*** Block opens ***

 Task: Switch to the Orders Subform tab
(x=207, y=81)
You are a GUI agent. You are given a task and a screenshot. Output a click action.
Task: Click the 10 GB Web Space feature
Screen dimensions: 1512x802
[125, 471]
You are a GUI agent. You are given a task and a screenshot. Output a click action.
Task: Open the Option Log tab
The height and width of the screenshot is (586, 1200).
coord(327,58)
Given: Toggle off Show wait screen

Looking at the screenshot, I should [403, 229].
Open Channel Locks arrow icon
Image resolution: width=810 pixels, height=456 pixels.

*** Block closes ***
*** Block opens ***

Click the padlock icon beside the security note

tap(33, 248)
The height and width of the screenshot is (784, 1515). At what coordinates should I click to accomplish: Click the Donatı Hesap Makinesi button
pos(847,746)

*** Block closes ***
*** Block opens ***

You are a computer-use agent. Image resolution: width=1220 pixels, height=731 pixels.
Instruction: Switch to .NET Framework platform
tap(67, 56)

*** Block closes ***

# [Exercise]
From the records above, extract exactly and only the lines that begin at the line with "Task: Switch to the Orders Subform tab" and stop after the line with "Task: Open the Option Log tab".

# [Answer]
 Task: Switch to the Orders Subform tab
(x=207, y=81)
You are a GUI agent. You are given a task and a screenshot. Output a click action.
Task: Click the 10 GB Web Space feature
Screen dimensions: 1512x802
[125, 471]
You are a GUI agent. You are given a task and a screenshot. Output a click action.
Task: Open the Option Log tab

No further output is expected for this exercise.